# 921 working fine until everything erased



## elmc (Jan 7, 2005)

Last week everything was erased off our 921. Ever since then it misses about 1/3-1/2 of our timers (all at random). It says "unknown recorded event - 0 sec" We never had one problem with this before last week. Is there anything I can try to correct this? We have tried deleting all timers, but that didnt seem to help. Anyone???????


----------



## UT_Texan (Dec 9, 2004)

might try disk diag. sometimes that helps. It may look like it is stuck sometimes but just let it run. Might run at night when you aren't watching it


----------



## bbomar (Oct 18, 2004)

elmc said:


> Last week everything was erased off our 921. Ever since then it misses about 1/3-1/2 of our timers (all at random). It says "unknown recorded event - 0 sec" We never had one problem with this before last week. Is there anything I can try to correct this? We have tried deleting all timers, but that didnt seem to help. Anyone???????


Here are a couple of suggestions taken from other threads:



SimpleSimon said:


> For general information, the WORST case, that has ALWAYS worked in the past is:
> Delete ALL, repeat ALL timers
> Power off
> Pull power plug
> ...





boylehome said:


> I see you have the HEED model. I have HEED and HECD. I don't have the problems with HECD. I talked to an E* 921 tech. team person and they had me do the following. Perhaps it may work for you.
> 
> 1. Menu - 6 System Setup - Factory Defaults - Yes
> After the 921 reset
> ...


----------



## elmc (Jan 7, 2005)

ill try that stuff!! THANKS!!!!!


----------



## jal (Mar 3, 2005)

Had the exact same problem, with my HECD model. Dish told me to restore to factory defaults and then rescan all OTAs. Seems to have fixed the problem.


----------



## elmc (Jan 7, 2005)

well, I first deleted all my timers.
then I reset the 921 to factory defaults
then I did a power cord reboot - twice
then I did a switch test
then I set up some timers for today
2 out of 3 failed

anymore more ideas???

BTW - I am not using any OTA channels - locals from dish


----------



## bbomar (Oct 18, 2004)

elmc said:


> well, I first deleted all my timers.
> then I reset the 921 to factory defaults
> then I did a power cord reboot - twice
> then I did a switch test
> ...


Make sure on the power cord reboot that you leave the power cord
unplugged for a few minutes. Make sure your satellite signal level
is good. Other than that, you may need to have Mark put you in
touch with 921 technical support. You might need a new 921
and they can get one sent out overnight delivery.


----------



## elmc (Jan 7, 2005)

well i contacted dish just now, that was frustrating.

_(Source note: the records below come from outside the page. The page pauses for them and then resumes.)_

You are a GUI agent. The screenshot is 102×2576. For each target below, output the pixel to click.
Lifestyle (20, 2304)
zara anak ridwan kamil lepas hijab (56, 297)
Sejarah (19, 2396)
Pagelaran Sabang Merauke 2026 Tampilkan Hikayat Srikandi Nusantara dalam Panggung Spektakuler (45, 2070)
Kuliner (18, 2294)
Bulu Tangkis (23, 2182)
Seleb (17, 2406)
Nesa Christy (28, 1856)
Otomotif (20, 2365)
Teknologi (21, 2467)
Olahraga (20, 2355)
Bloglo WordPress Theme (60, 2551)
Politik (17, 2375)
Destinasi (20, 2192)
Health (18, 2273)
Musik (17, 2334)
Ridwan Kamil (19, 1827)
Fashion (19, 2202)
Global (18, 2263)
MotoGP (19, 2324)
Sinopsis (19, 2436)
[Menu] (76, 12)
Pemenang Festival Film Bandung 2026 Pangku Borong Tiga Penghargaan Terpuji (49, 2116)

They said it was a known software issue that they were aware of and is happening to others. The problem is being worked on and I have to wait for a new software release. I asked if there were any suggested fixes and was told to make sure I leave it off every night and to try a reset. If that doesn't help, then there is nothing that can be done until the new software release!

I called because I read on another thread that someone was shipped a new reciever because of this problem, sounds like they put the stop to that.

THIS SUX!!!!


----------



## Mark Lamutt (Mar 24, 2002)

I've got some pull in this matter, if you send me your info (receiver and phone number)...need receiver CAID, smartcard ID #, description of problems, and what the CSR told you to do. Send it to me via email, and I should be able to get you a callback on Monday or Tuesday.


----------